And what if it takes you an hour to get from one location to another? May not be far but what about traffic and accidents and road works? What if you go to a location and can't get in or you can't go from one job to the next closest and have to travel a distance to the next one that is available and then come back?
And what if they want to send you to a location in the future to shoot that? You going to go to them, get the car, drive there, shoot even for 2 min, drop off the car and go back home for $15

How much you reckon the guys you are working for are going to charge you to come out and glue a bit of gravel to your wall? 2 min job, no skill required. You reckon they would come out to your various rental properties to do that for $15 ea even if you provide them with with a fueled Vehicle? No hope in hell! it's not profitable and I'll gaurantee they are not into charity work.
So why then are you even thinking of doing your work for a price they would laugh at?
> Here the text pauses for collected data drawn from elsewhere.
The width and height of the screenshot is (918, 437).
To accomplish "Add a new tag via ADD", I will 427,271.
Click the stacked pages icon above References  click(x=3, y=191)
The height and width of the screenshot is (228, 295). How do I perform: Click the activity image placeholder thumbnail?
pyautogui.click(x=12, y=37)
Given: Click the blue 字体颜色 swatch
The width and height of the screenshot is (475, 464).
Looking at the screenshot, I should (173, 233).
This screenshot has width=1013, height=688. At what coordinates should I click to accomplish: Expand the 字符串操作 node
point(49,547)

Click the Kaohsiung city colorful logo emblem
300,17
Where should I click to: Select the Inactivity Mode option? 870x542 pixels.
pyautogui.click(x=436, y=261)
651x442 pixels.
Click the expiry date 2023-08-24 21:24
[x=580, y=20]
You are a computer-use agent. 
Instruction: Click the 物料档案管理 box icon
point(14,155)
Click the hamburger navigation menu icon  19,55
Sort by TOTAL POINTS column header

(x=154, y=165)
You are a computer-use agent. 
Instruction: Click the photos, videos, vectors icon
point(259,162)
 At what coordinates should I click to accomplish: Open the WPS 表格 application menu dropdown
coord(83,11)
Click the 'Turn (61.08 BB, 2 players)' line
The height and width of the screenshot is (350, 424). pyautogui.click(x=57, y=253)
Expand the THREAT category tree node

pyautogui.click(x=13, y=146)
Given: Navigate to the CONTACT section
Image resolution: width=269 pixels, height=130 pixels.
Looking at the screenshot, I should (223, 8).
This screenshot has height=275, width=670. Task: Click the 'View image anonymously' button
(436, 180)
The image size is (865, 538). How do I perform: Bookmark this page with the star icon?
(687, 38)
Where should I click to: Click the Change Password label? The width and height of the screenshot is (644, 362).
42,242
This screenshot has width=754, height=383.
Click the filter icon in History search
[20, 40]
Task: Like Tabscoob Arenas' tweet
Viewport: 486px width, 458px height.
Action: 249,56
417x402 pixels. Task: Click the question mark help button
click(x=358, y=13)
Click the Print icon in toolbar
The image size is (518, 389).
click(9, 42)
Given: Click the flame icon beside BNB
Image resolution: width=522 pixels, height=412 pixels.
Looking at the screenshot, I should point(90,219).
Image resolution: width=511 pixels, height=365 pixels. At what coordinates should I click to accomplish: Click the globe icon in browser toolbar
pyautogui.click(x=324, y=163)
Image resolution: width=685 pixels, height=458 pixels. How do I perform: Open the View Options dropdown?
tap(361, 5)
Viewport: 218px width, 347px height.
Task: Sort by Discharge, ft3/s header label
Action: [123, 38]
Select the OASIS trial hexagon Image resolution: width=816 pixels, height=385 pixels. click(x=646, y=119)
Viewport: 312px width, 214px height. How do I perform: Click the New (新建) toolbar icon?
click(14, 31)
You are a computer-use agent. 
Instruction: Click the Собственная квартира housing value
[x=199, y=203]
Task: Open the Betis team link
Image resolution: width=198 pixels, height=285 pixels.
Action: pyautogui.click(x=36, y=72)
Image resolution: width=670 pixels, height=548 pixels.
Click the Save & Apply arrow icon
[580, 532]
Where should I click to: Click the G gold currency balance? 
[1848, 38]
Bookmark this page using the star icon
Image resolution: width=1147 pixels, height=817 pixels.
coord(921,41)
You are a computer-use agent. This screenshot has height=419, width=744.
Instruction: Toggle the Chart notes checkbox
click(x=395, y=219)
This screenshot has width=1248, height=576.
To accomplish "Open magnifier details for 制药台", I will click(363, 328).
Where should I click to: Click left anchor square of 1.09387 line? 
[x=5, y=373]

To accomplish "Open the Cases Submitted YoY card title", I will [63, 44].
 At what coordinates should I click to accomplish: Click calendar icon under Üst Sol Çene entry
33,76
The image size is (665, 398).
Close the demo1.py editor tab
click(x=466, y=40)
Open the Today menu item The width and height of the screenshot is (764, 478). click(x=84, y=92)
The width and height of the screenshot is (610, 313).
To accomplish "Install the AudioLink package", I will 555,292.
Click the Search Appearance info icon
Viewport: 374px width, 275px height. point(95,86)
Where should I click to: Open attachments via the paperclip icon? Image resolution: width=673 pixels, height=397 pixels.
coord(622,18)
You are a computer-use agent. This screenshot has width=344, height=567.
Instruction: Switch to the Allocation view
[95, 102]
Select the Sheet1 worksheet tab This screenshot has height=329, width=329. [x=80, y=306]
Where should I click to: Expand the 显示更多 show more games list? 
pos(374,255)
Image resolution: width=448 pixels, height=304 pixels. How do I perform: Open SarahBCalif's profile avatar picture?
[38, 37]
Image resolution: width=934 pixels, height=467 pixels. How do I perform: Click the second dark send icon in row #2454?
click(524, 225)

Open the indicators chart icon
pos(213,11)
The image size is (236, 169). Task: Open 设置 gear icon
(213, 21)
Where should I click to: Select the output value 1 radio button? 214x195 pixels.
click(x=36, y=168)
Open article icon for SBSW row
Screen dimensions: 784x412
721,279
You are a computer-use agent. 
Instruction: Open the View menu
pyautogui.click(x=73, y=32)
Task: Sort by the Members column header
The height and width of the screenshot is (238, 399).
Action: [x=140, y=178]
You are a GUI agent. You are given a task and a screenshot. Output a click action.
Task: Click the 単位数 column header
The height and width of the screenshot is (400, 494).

What do they charge an hour? There is something to take into account in your rate and get you near something reasonable.

I'd definately be doing it by hours AND not for some stupid rate either. 200 locations is a LOT of places to go. I did courier work for a while. I know how hard you have to push to get to 15 locations in a day on one side of the city and that didn't require using any equipment and parking was always at the front door. You want to account for all the variables so you are covered and not working for next to nothing. You'll soon be sick of it and the money will seem a lot less than when you quoted the job.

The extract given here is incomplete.